== DIRECTIONS FOR THIS TASK ==
Begin at the line that has "Open the Purchase Plan menu item" and stop after the line that has "pos(132,454)". Write those lines out again with their requests, offset every coordinate in the answers by 28, and leave the pictures out.

== RECORDS PROVIDED ==
⁂
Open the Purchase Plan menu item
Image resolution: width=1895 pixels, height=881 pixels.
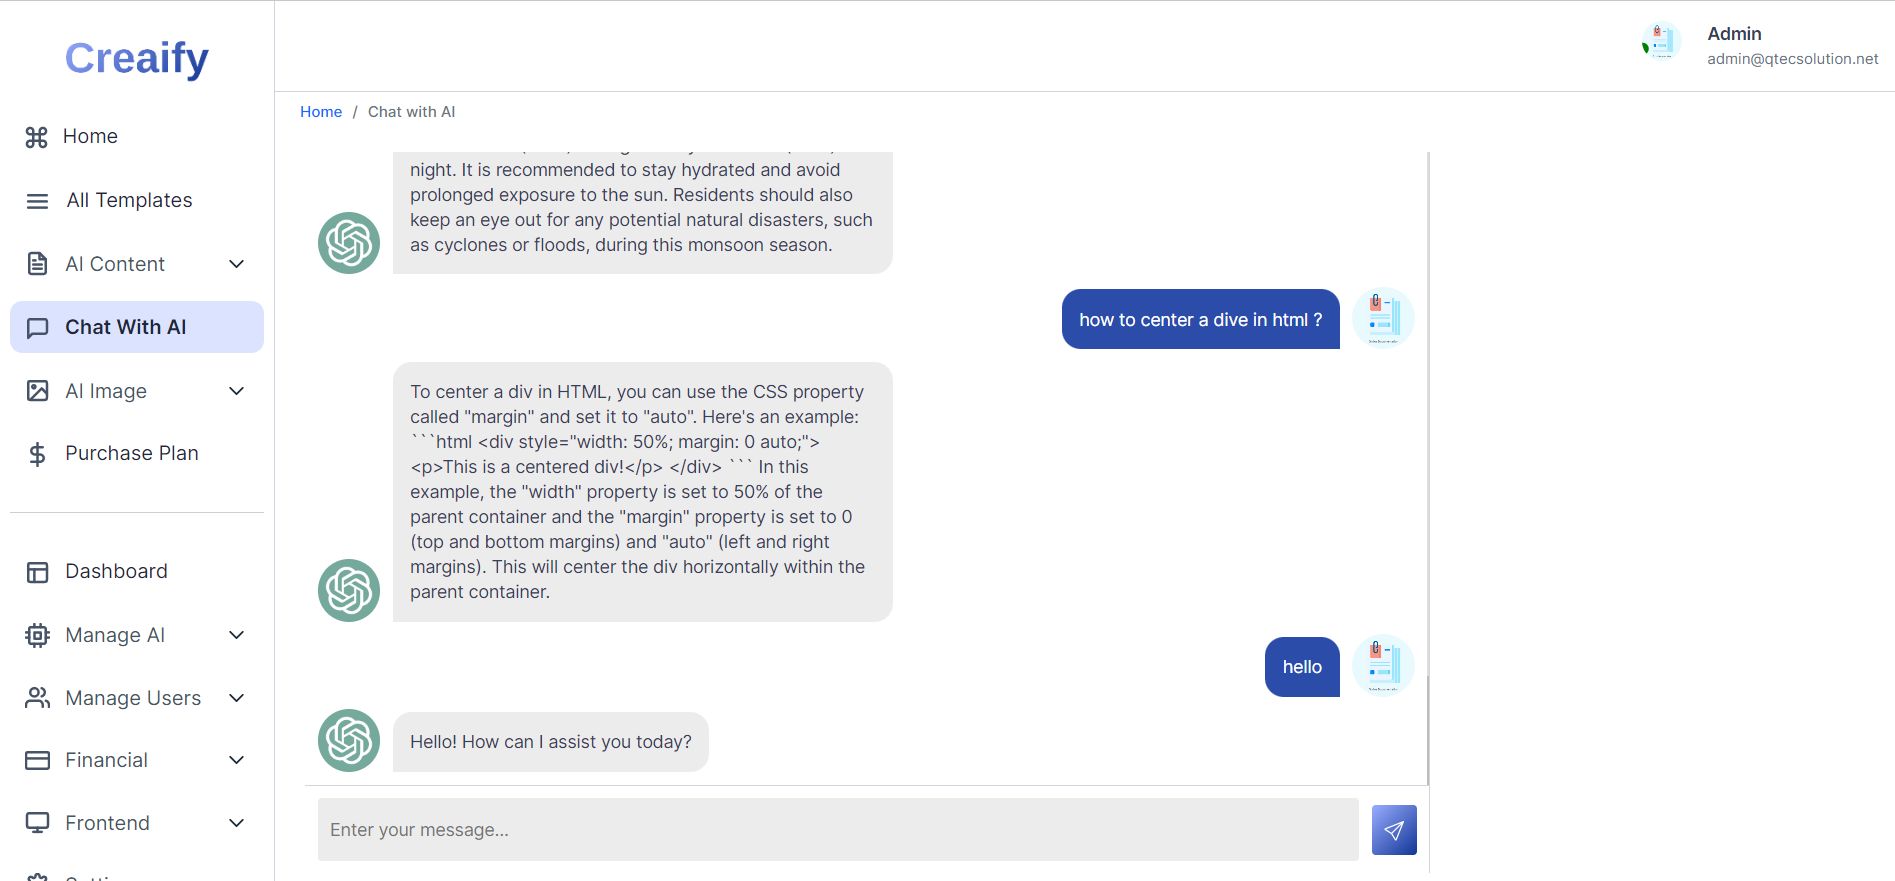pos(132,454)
⁂
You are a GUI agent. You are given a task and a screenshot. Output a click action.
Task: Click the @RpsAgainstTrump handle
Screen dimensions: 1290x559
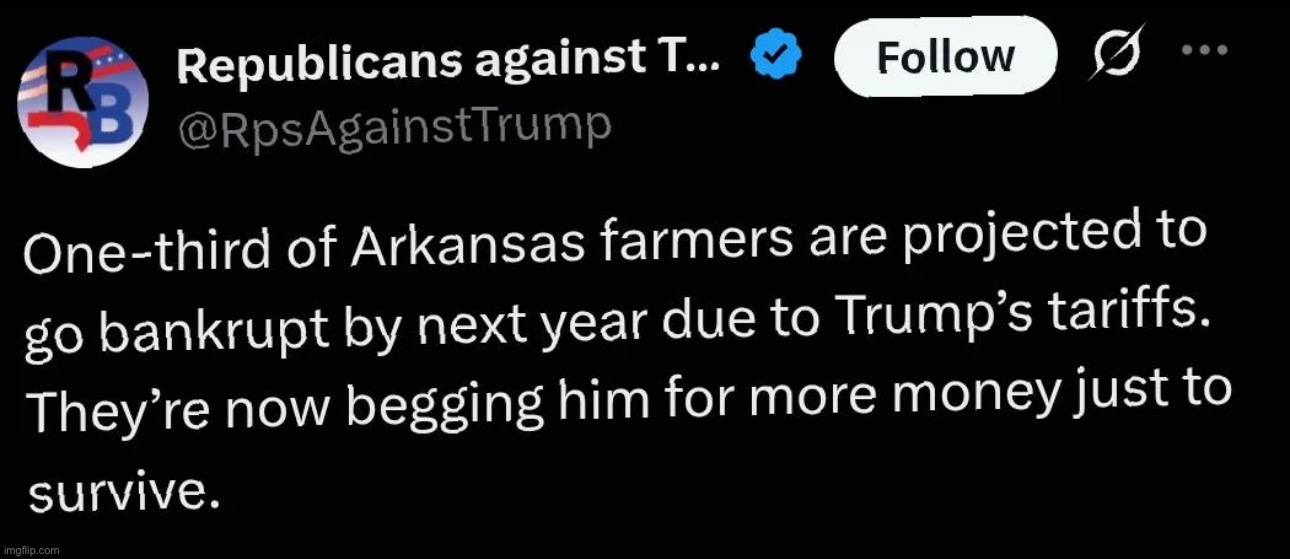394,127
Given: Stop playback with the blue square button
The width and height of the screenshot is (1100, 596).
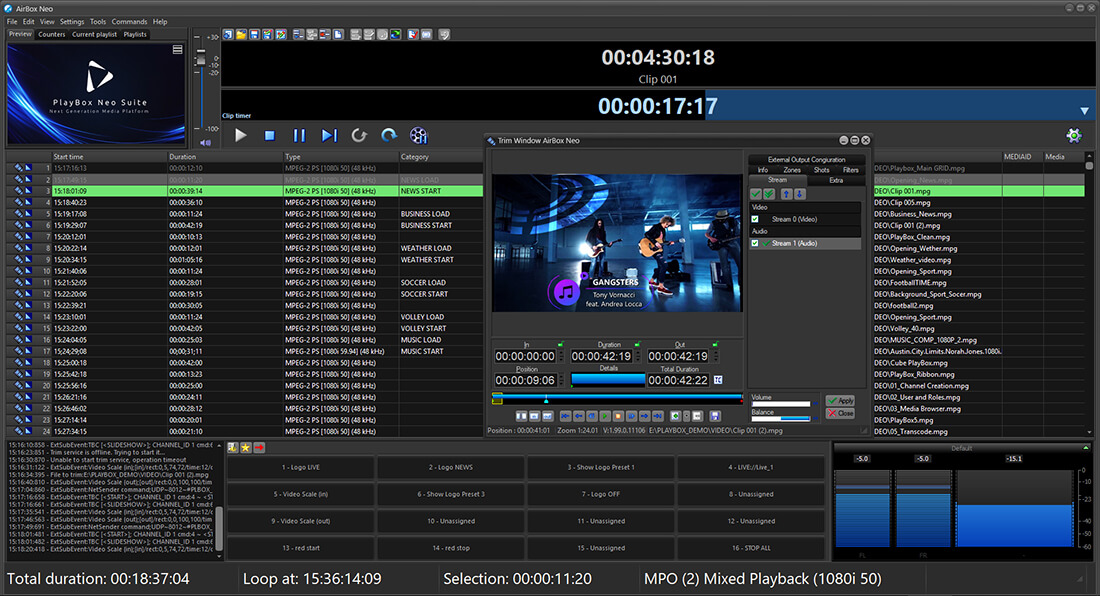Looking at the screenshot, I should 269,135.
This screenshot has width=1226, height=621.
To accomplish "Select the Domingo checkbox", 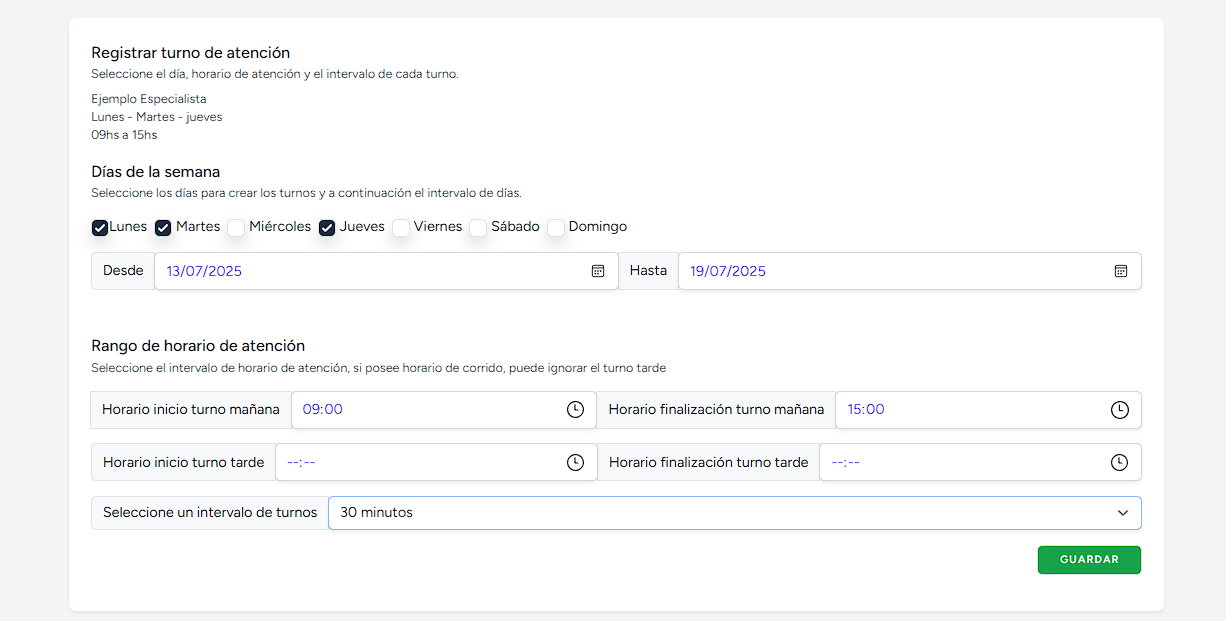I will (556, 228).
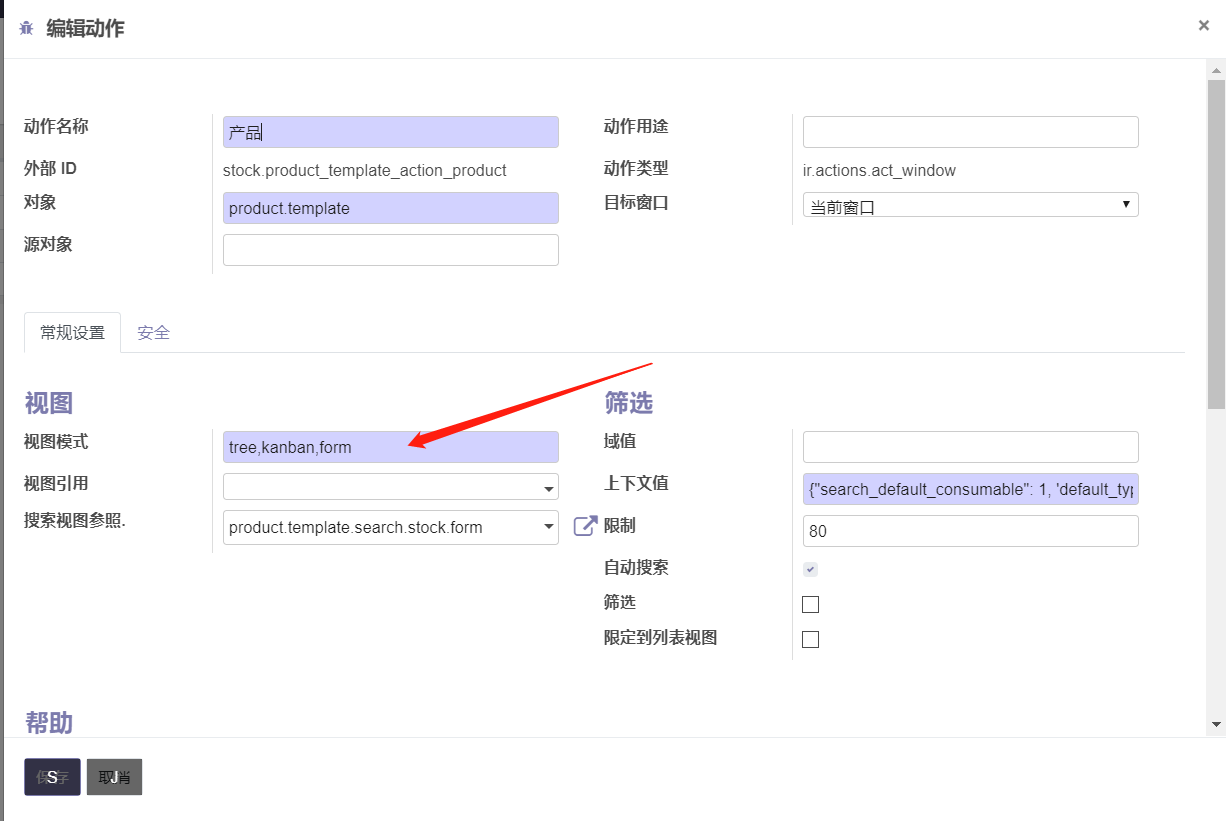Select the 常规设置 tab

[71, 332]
⁂
== IN RESPONSE ==
Open the Purchase Plan menu item
Image resolution: width=1895 pixels, height=881 pixels.
pos(160,482)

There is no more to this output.